Arman Benediktus Yohan, Clarke Rebecca, Bharucha Tehmina, Fernandez Laura Gomez, Walsby-Tickle John, Deats Michael, Mosca Sara, Lin Qianqi, Banerjee Sneha, Chunekar Shrikrishna R, Patil Kundan D, Gairola Sunil, Dunachie Susanna, Merchant Hamid A, Stokes Robert, Kuwana Rutendo, Maes Alexandrine, Charrier Jean-Philippe, Probert Fay, Caillet Céline, Matousek Pavel, McCullagh James, Newton Paul N, Zitzmann Nicole, Gangadharan Bevin
Department of Biochemistry, University of Oxford, OX1 3QU, Oxford, UK.
Kavli Institute for Nanoscience Discovery, University of Oxford, OX1 3QU, Oxford, UK.
NPJ Vaccines. 2025 Jan 30;10(1):19. doi: 10.1038/s41541-024-01051-3.
The rapid development and worldwide distribution of COVID-19 vaccines is a remarkable achievement of biomedical research and logistical implementation. However, these developments are associated with the risk of a surge of substandard and falsified (SF) vaccines, as illustrated by the 184 incidents with SF and diverted COVID-19 vaccines which have been reported during the pandemic in 48 countries, with a paucity of methods for their detection in supply chains. In this context, matrix-assisted laser desorption ionisation-time of flight (MALDI-ToF) mass spectrometry (MS) is globally available for fast and accurate analysis of bacteria in patient samples, offering a potentially accessible solution to identify SF vaccines. We analysed the COVISHIELD™ COVID-19 vaccine; falsified versions of which were found in India, Myanmar and Uganda. We demonstrate for the first time that analysis of spectra from the vaccine vial label and its adhesive could be used as a novel approach to detect falsified vaccines. Vials tested by this approach could be retained in the supply chain since it is non-invasive. We also assessed whether MALDI-ToF MS could be used to distinguish the COVISHIELD™ vaccine from surrogates of falsified vaccines and the effect of temperature on vaccine stability. Both polysorbate 80 and L-histidine excipients of the genuine vaccine could be detected by the presence of a unique combination of MALDI-ToF MS peaks which allowed us to distinguish between the genuine vaccines and falsified vaccine surrogates. Furthermore, even if a falsified product contained polysorbate 80 at the same concentration as used in the genuine vaccine, the characteristic spectral profile of polysorbate 80 used in genuine products is a reliable internal marker for vaccine authenticity. Our findings demonstrate that MALDI-ToF MS analysis of extracts from vial labels and the vaccine excipients themselves can be used independently to detect falsified vaccines. This approach has the potential to be integrated into the national regulatory standards and WHO's Prevent, Detect, and Respond strategy as a novel effective tool for detecting falsified vaccines.
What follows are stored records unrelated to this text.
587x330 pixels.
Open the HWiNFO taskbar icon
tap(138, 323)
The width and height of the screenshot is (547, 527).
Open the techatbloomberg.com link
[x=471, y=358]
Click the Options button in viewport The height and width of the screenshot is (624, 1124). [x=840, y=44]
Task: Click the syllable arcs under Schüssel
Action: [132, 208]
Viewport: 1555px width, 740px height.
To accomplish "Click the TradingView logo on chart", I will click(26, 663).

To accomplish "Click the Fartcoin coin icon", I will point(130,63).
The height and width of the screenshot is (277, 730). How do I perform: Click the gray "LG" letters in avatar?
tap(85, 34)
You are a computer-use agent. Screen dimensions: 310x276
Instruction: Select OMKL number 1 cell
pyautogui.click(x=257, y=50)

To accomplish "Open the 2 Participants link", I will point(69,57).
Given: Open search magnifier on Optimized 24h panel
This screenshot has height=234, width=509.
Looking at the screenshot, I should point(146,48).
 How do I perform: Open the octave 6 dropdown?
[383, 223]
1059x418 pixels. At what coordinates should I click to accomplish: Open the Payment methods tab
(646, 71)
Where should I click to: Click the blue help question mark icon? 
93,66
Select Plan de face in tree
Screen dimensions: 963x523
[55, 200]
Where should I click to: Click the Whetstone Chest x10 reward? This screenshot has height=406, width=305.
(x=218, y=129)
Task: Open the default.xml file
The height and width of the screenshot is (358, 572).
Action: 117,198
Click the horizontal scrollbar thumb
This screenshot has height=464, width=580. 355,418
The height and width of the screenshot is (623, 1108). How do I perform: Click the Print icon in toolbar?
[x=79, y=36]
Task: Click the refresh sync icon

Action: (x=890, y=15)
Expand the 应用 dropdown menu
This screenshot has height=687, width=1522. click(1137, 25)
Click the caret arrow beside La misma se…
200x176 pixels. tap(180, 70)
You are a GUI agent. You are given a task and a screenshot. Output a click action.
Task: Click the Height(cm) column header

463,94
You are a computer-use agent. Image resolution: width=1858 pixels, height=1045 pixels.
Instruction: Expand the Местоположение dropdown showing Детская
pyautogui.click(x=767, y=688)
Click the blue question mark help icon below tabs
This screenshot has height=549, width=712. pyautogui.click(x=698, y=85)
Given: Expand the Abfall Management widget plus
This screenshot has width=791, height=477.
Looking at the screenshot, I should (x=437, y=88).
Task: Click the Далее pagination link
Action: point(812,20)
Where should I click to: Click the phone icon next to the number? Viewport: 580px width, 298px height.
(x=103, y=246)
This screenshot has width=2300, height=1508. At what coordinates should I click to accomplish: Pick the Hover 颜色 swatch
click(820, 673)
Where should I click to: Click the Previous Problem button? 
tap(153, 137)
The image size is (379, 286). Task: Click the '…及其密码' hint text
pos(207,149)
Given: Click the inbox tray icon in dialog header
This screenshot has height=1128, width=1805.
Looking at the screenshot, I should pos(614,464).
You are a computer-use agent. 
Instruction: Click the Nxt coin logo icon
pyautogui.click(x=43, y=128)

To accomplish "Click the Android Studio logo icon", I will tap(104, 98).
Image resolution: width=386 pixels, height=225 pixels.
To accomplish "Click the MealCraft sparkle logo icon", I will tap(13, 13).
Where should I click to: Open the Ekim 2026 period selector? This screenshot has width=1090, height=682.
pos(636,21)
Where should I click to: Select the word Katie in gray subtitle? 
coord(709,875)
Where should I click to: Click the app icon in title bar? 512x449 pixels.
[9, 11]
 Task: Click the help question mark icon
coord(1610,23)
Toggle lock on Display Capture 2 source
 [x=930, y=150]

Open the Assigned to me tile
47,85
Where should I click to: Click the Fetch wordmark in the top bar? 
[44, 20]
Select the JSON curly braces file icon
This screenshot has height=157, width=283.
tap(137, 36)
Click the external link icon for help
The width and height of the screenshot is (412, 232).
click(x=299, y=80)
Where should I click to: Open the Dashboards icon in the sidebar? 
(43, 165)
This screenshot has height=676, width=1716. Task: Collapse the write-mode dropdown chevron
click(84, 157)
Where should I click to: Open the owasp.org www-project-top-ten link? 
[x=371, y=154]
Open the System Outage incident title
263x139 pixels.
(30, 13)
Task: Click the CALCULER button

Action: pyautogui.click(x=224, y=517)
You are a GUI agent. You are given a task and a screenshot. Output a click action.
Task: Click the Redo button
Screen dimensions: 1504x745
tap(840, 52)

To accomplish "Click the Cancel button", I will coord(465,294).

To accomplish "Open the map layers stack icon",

新冠疫苗的迅速研发和全球分发是生物医学研究与后勤实施方面的一项卓越成就。然而,这些进展伴随着不合格和伪造(SF)疫苗激增的风险,正如在大流行期间48个国家报告的184起SF和挪用新冠疫苗事件所表明的那样,供应链中缺乏检测这些疫苗的方法。在这种背景下,基质辅助激光解吸电离飞行时间(MALDI-ToF)质谱(MS)在全球范围内可用于快速准确地分析患者样本中的细菌,为识别SF疫苗提供了一种潜在可行的解决方案。我们分析了COVISHIELD™新冠疫苗;在印度、缅甸和乌干达发现了该疫苗的伪造版本。我们首次证明,对疫苗瓶标签及其粘合剂的光谱分析可作为检测伪造疫苗的一种新方法。通过这种方法检测的小瓶可以保留在供应链中,因为它是非侵入性的。我们还评估了MALDI-ToF MS是否可用于区分COVISHIELD™疫苗与伪造疫苗的替代品,以及温度对疫苗稳定性的影响。通过MALDI-ToF MS峰的独特组合可以检测到正品疫苗的聚山梨醇酯80和L-组氨酸辅料,这使我们能够区分正品疫苗和伪造疫苗的替代品。此外,即使伪造产品中聚山梨醇酯80的浓度与正品疫苗相同,正品产品中使用的聚山梨醇酯80的特征光谱图也是疫苗真实性的可靠内部标记。我们的研究结果表明,对小瓶标签提取物和疫苗辅料本身进行MALDI-ToF MS分析可独立用于检测伪造疫苗。这种方法有可能作为一种检测伪造疫苗的新型有效工具,被纳入国家监管标准和世卫组织的“预防、检测和应对”战略。